GLOBALIZING: You always mess up our room. You never clean up. Global statements are rarely accurate. They label people and make them angry and resentful.
JUDGING/DOMINATING/MY WAY OR THE HIGHWAY: That’s wrong. What you should do is… Do you decide if others are right or wrong, and tell them what to do or how they should feel? This often leads to conflict.
GETTING ANGRY – Anger will kill communication. Even the slightest change in tone and facial expression can alert your partner that you have been triggered. Little phrases that denote irritation or frustration can be masked anger. “I thought I told you it slipped my mind?” Anger simply assumes the other is guilty.
BLAMING: It’s all your fault. Blamers are quick to say, “It wasn’t my fault – it was yours!” To solve problems, it is important to get away from the idea that somebody has to be blamed.
STATING OPINION AS FACT/PROPHESYING: That will never work! You won’t be successful doing that! There is a big difference between “That will never work” and “In my opinion, that will never work.” The second statement allows others to express a different opinion. The first statement invites silence or an argument.
EXPECTING SOMEONE TO READ YOUR MIND: Don’t act so innocent. You know why I’m mad! If something is bothering you, be assertive and talk it out. Nobody can know what you are thinking unless you tell them.
FILERBUSTERING – Going on and on and on and on.

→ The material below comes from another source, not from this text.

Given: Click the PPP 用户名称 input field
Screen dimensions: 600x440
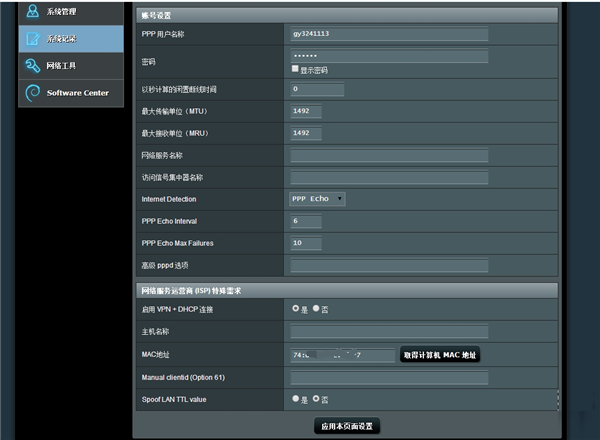Looking at the screenshot, I should coord(389,33).
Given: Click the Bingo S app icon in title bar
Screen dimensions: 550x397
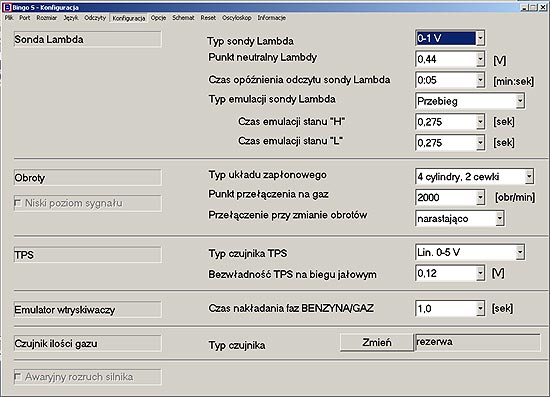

Saying more than your partner can digest at one time dominates the conversation and shuts the other person down. Take turns, use “I hear you saying”, try not to talk over 5 minutes without checking in to see what your partner is hearing you say.
SILENT TREATMENT – Not saying anything at all is an ineffective way to resolve conflict and simply stinks.
GUNNYSACKING –“If you had finished college we wouldn’t be so broke”. Bringing up things from the past as if they were still present doesn’t help focus on what is happening today. If you don’t keep the past in the past it becomes your present. Let go of what happened in the past!